• RECORD EXCERPTS
--- START ---

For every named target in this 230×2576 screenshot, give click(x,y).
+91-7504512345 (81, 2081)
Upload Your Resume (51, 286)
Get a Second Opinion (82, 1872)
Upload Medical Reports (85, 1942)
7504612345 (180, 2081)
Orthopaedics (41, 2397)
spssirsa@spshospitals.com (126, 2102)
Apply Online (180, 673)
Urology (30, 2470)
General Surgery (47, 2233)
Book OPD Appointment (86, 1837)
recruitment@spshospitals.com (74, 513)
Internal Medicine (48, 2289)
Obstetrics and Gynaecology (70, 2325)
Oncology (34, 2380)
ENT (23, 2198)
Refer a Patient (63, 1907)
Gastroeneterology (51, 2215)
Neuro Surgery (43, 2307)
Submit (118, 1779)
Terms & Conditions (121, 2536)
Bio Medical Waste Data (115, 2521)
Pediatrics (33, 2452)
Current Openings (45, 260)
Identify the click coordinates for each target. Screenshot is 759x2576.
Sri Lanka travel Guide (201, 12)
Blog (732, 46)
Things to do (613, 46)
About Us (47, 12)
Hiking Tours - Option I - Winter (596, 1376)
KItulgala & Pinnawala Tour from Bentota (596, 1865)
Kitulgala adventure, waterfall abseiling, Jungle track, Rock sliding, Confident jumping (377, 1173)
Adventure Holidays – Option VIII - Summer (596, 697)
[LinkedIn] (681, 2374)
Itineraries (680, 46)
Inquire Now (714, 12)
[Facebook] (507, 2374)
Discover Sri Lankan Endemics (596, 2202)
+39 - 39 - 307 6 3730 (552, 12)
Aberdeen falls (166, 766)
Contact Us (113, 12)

--- END ---

• REQUIRED WORK
Once the line with "Terms & Conditions (121, 2536)" is found, write out that line and every one after it through the last line of the records, exactly and with nothing else.

• REPLY TO THE EXERCISE
Terms & Conditions (121, 2536)
Bio Medical Waste Data (115, 2521)
Pediatrics (33, 2452)
Current Openings (45, 260)
Identify the click coordinates for each target. Screenshot is 759x2576.
Sri Lanka travel Guide (201, 12)
Blog (732, 46)
Things to do (613, 46)
About Us (47, 12)
Hiking Tours - Option I - Winter (596, 1376)
KItulgala & Pinnawala Tour from Bentota (596, 1865)
Kitulgala adventure, waterfall abseiling, Jungle track, Rock sliding, Confident jumping (377, 1173)
Adventure Holidays – Option VIII - Summer (596, 697)
[LinkedIn] (681, 2374)
Itineraries (680, 46)
Inquire Now (714, 12)
[Facebook] (507, 2374)
Discover Sri Lankan Endemics (596, 2202)
+39 - 39 - 307 6 3730 (552, 12)
Aberdeen falls (166, 766)
Contact Us (113, 12)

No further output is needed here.